Start of Block

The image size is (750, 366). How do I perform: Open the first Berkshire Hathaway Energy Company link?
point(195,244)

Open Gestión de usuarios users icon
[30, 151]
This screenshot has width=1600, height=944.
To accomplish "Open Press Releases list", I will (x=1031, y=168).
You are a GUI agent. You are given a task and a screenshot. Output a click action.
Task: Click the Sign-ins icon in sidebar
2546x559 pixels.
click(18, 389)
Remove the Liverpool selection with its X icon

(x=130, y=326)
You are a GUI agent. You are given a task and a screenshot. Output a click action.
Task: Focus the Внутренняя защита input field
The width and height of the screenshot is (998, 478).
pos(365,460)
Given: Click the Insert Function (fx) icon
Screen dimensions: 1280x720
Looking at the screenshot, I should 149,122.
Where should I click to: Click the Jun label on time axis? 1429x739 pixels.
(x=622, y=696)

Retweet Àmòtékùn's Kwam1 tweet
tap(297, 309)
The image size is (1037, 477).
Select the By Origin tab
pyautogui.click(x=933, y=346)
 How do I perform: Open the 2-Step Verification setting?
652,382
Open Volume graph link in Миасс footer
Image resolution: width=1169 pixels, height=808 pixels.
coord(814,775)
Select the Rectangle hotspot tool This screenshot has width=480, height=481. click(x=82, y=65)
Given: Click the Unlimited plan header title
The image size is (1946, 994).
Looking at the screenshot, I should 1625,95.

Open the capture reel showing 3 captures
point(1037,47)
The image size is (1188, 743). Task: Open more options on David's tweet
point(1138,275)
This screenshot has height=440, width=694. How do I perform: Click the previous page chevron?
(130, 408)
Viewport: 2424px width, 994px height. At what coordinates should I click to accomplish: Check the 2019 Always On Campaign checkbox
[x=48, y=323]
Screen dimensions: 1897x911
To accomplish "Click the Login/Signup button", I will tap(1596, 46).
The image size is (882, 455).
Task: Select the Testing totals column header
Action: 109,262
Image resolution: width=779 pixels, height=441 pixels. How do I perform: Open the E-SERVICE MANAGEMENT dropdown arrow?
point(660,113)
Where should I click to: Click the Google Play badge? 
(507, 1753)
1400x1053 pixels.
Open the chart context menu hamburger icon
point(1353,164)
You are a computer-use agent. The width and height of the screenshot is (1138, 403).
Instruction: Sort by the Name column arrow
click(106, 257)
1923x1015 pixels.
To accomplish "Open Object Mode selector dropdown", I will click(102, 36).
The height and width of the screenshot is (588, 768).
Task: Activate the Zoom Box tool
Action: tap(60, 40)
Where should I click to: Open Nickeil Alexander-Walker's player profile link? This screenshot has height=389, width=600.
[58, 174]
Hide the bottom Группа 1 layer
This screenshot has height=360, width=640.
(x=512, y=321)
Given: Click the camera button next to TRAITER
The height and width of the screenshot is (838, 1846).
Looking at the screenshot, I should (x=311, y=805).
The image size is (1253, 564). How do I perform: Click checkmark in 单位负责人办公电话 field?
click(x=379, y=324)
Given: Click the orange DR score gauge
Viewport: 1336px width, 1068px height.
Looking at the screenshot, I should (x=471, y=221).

End of Block

» **EXERCISE AIM**
Lines after the one containing "Select the Rectangle" are not wanted; repeat exactly each line above from the first up to and including it.

» **WRITTEN RESPONSE**
The image size is (750, 366). How do I perform: Open the first Berkshire Hathaway Energy Company link?
point(195,244)

Open Gestión de usuarios users icon
[30, 151]
This screenshot has width=1600, height=944.
To accomplish "Open Press Releases list", I will (x=1031, y=168).
You are a GUI agent. You are given a task and a screenshot. Output a click action.
Task: Click the Sign-ins icon in sidebar
2546x559 pixels.
click(18, 389)
Remove the Liverpool selection with its X icon

(x=130, y=326)
You are a GUI agent. You are given a task and a screenshot. Output a click action.
Task: Focus the Внутренняя защита input field
The width and height of the screenshot is (998, 478).
pos(365,460)
Given: Click the Insert Function (fx) icon
Screen dimensions: 1280x720
Looking at the screenshot, I should 149,122.
Where should I click to: Click the Jun label on time axis? 1429x739 pixels.
(x=622, y=696)

Retweet Àmòtékùn's Kwam1 tweet
tap(297, 309)
The image size is (1037, 477).
Select the By Origin tab
pyautogui.click(x=933, y=346)
 How do I perform: Open the 2-Step Verification setting?
652,382
Open Volume graph link in Миасс footer
Image resolution: width=1169 pixels, height=808 pixels.
coord(814,775)
Select the Rectangle hotspot tool This screenshot has width=480, height=481. click(x=82, y=65)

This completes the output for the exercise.